Emptying a storage room I find this old solar panel that we used years ago in the house in summer, when the electricity still did not arrive. We had this solar panel and 2 or 3 car batteries and some (if we could) for trucks. During the day we charged the car batteries, slowly but steadily. And we used the rest to have light at 12V even televisions at those 12V.
This is the Solar Arc ASI 16-2300. It has 35 cells and dimensions of 1,225 mx 0,305m, that is, 0,373625 m2
Testing in August between 14 and 15 in the afternoon I have obtained 20V and 2A maximum, so we are talking about a power of 40W P = V * I
And if we take 40W in 0,37 m2, it is equivalent to saying that in 1 square meter it will generate 40 / 0,373625 = 107,06 W / m2.
Taking the average irradiance of 1000 w / m2 that is used for the calculation of the HSP (Peak Solar Hours) we obtain an efficiency of 107/1000 = 10,7%
It will like you: How to recycle batteries used in solar installations
Technical characteristics ASI 16-2300
Empirically we have just obtained
- 10,7% efficiency
From the file that we see, and from which we get the name of the model, I try to find more information about this plate.

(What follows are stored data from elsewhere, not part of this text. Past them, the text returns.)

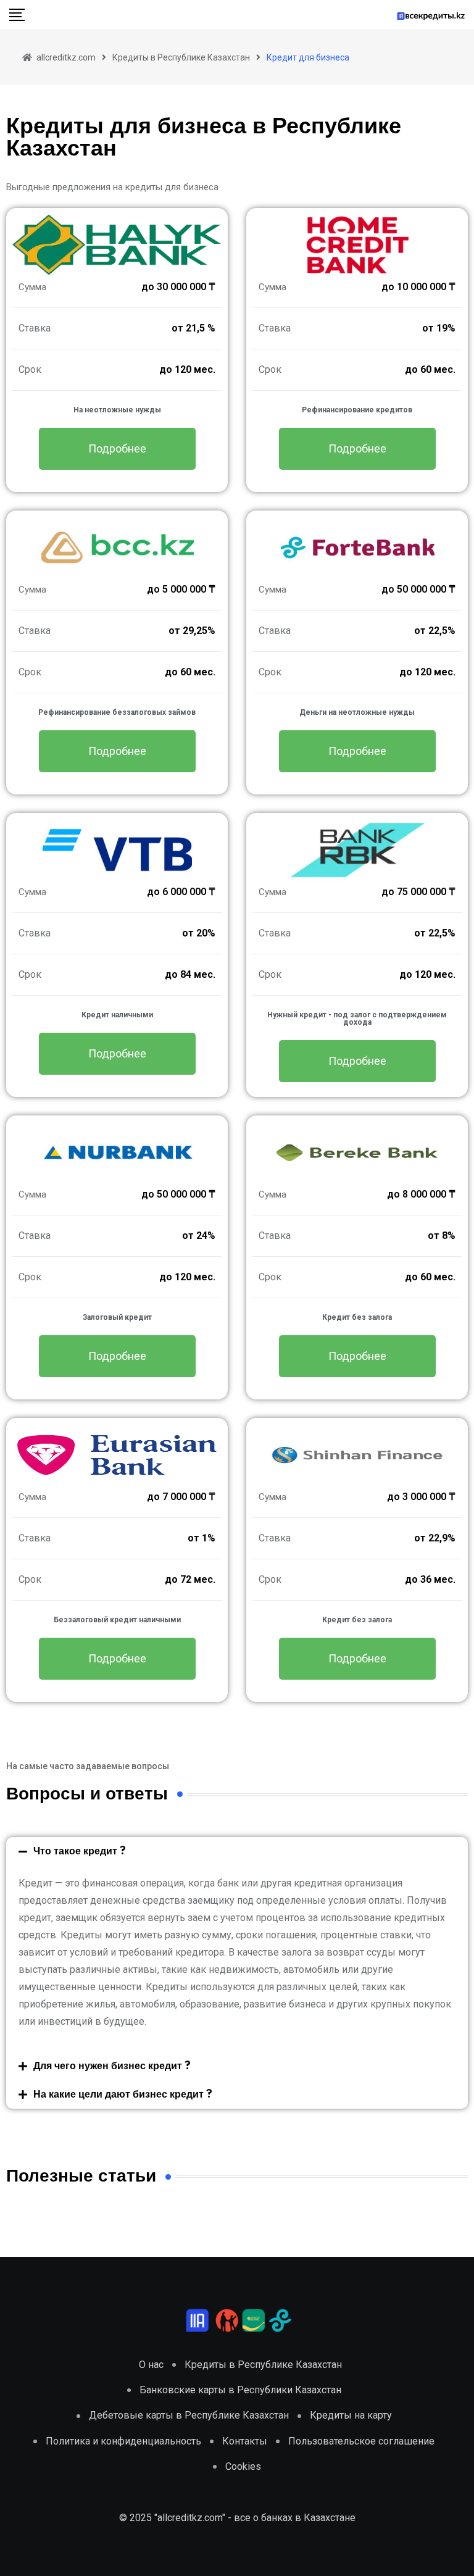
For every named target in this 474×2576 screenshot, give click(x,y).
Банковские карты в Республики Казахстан (240, 2390)
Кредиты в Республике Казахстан (263, 2364)
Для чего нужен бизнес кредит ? (112, 2066)
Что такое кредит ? (79, 1851)
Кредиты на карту (351, 2415)
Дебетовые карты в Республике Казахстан (189, 2415)
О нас (151, 2364)
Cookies (243, 2466)
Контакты (244, 2441)
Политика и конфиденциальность (123, 2441)
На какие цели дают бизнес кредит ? (122, 2094)
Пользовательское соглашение (361, 2441)
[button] (237, 1851)
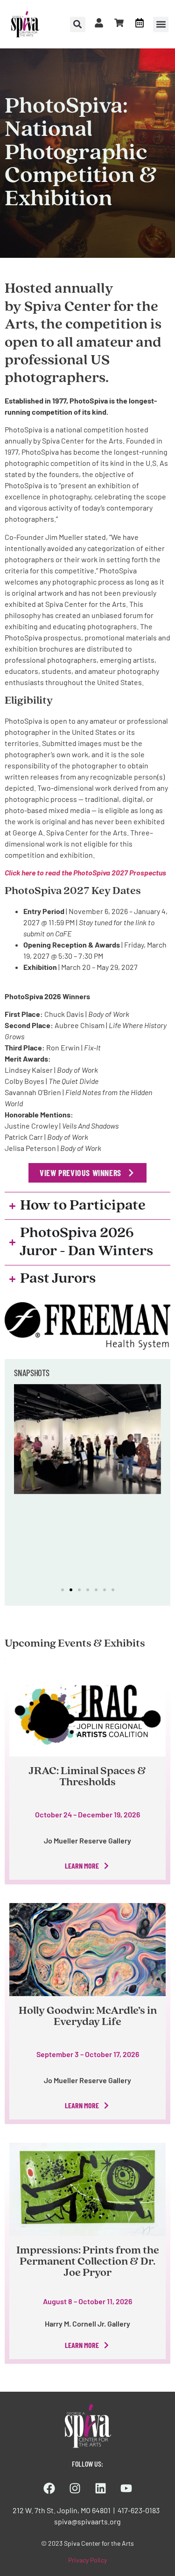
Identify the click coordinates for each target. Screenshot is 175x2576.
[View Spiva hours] (139, 22)
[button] (160, 24)
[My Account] (99, 22)
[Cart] (119, 22)
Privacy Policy (87, 2560)
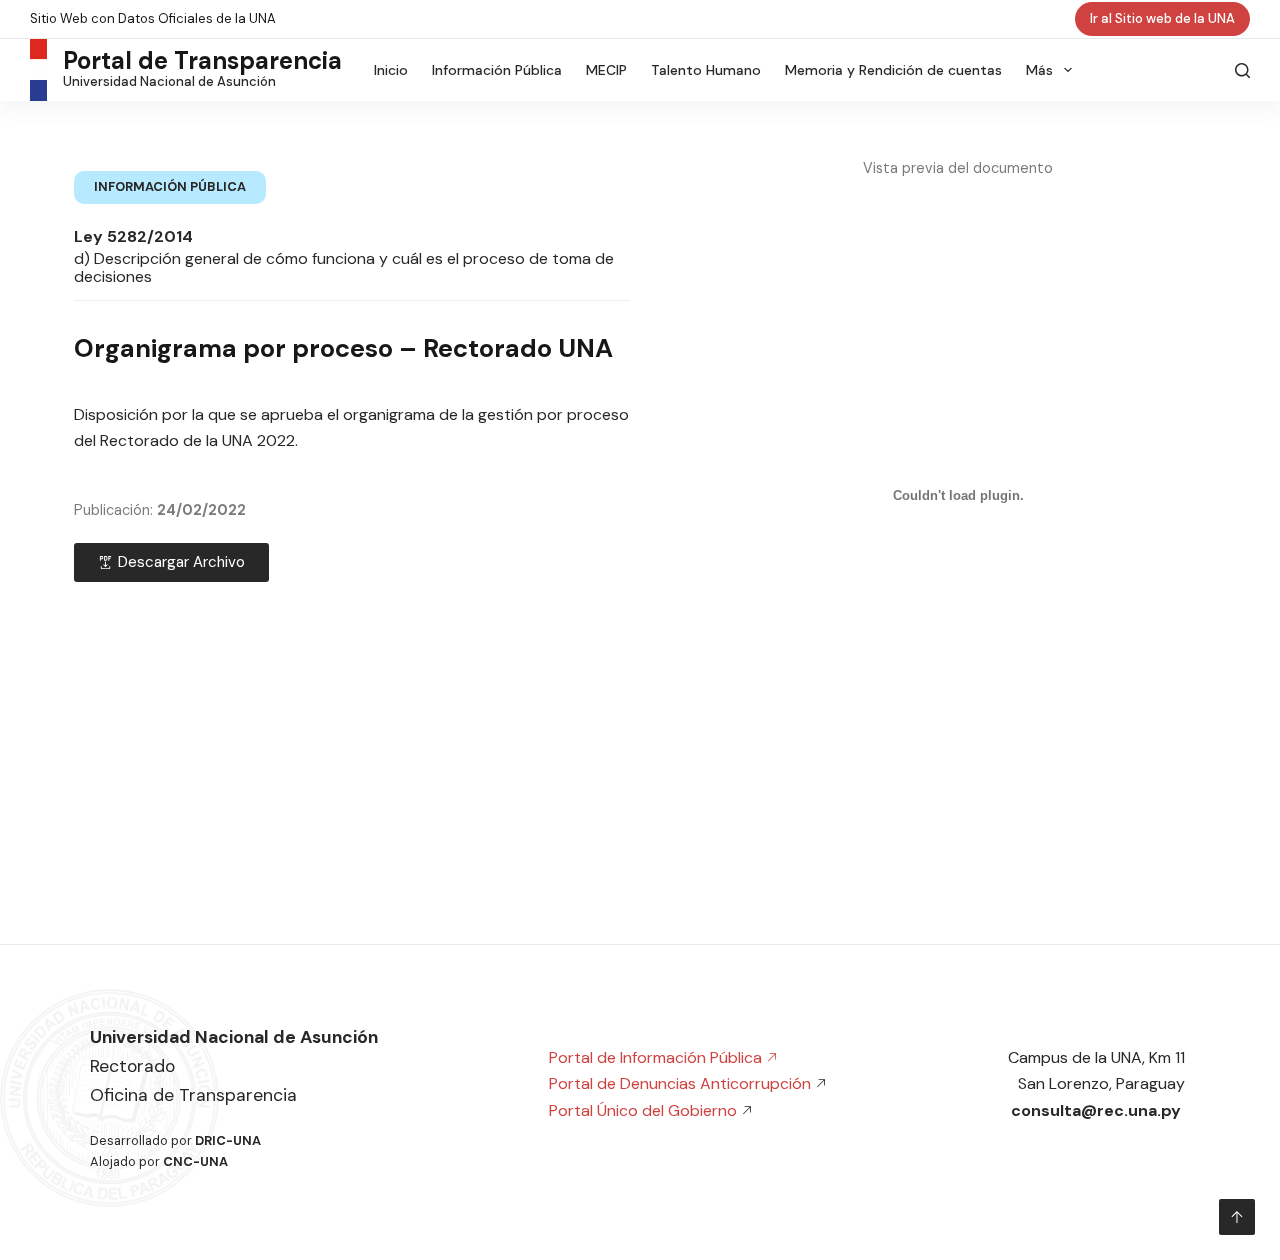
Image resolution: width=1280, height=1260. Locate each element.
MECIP (606, 70)
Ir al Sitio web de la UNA (1162, 18)
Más (1039, 70)
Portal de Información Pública (657, 1057)
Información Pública (497, 70)
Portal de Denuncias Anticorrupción (680, 1083)
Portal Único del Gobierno (645, 1110)
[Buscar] (1242, 70)
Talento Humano (706, 70)
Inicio (391, 70)
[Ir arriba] (1237, 1217)
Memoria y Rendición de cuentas (893, 70)
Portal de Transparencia (202, 60)
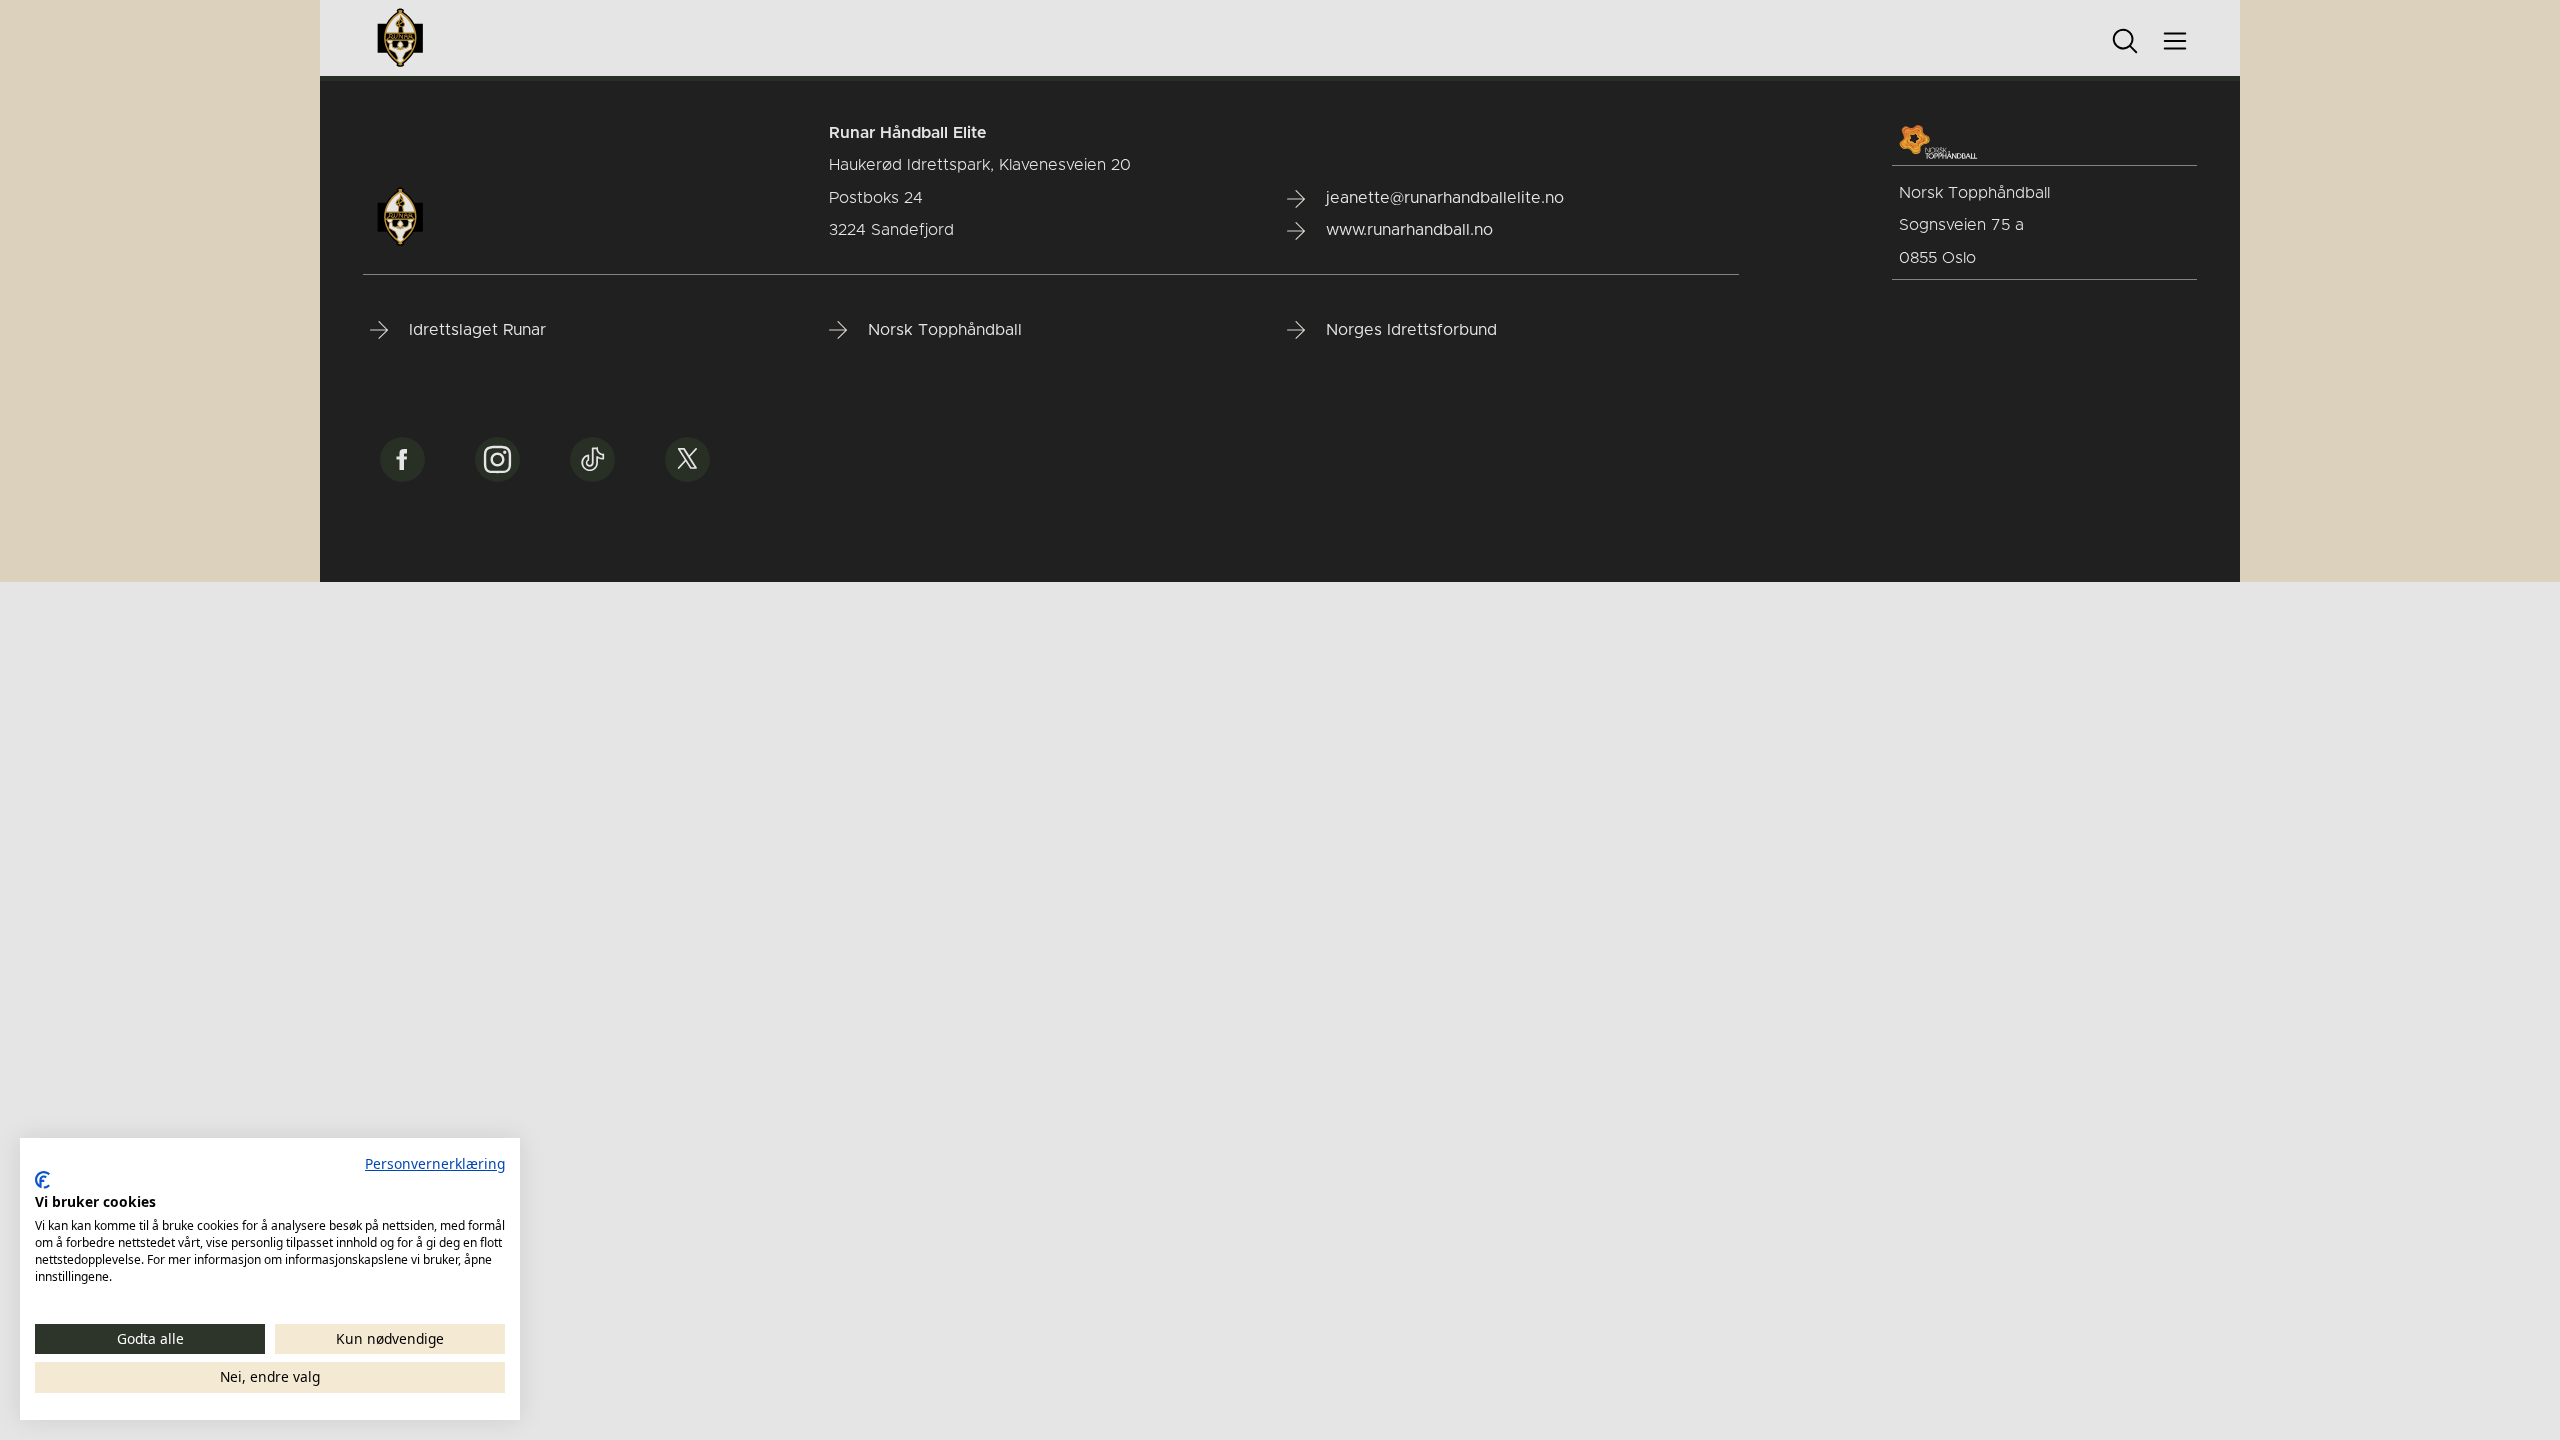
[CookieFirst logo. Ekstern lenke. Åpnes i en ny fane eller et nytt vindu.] (42, 1180)
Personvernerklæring (435, 1163)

They are 30 years old and I have found a paper that I attach about their degradation due to the weather in a 10kw installation and apart from this there is nothing else-
They speak of the decrease in efficiency of 3% when starting to work and after the progressive loss and especially of the types and causes of degradation in the plates due to time (yellowing, degradation of the tracks, etc, etc (
At least from here I get some information:
ASI 16-2300 board are sc-Si modules with 35 cells of 102,5mm diameter, using PVB (poly-vinyl-butyral) for the encapsulation and tedlar / aluminum / tedlar for the back.
I have already discovered something else, the technology used. The modules are of sc-SI (crystalline silicon)
How to take advantage of it
Nowadays it does not give much, in the end it is 40w that I can use as we did 30 years ago to charge a battery. If not, I can think of some uses: Ñ
- Charge mobiles and tablets.
- Power Arduino and ESP32
- Feed Raspberry, although I think it is just Amperage. I don't know if 2A peak will work fine.
- Use it as a power supply to mine cryptocurrencies with ESP8266 or esp32, which is a project that I have been wanting to test for a long time.
- Run some lights for the chicken coop, small pond water pump, etc.
ESCSA brand RX 100 battery charge regulator
The solar charge controller or regulator is responsible for protecting the battery from overcharging so that it does not continue to enter energy when it is already charged.. What it does is dissipate all that excess energy. It indicates the charge it is receiving and how charged the battery is. The RX 100 is all aluminum.
¿Aph (Amps per Hour) https://es.wikipedia.org/wiki/Amperio-hora ??
It is an automatic charge controller for photovoltaic solar systems. What it really does is protect the batteries from overcharging so that they no longer receive a charge once they are at 100%.
It stopped working a long time ago and when you open it you see a disintegrated component. I'm not sure what it is and I can't find regulator schematics or datasheets, or anything. If anyone knows, please leave it in the comments. It has 4 pins. I was thinking of some diode bridge. although here you do not have to rectify waves.
I leave photos many extra photos of the photovoltaic solar panel and the battery regulator.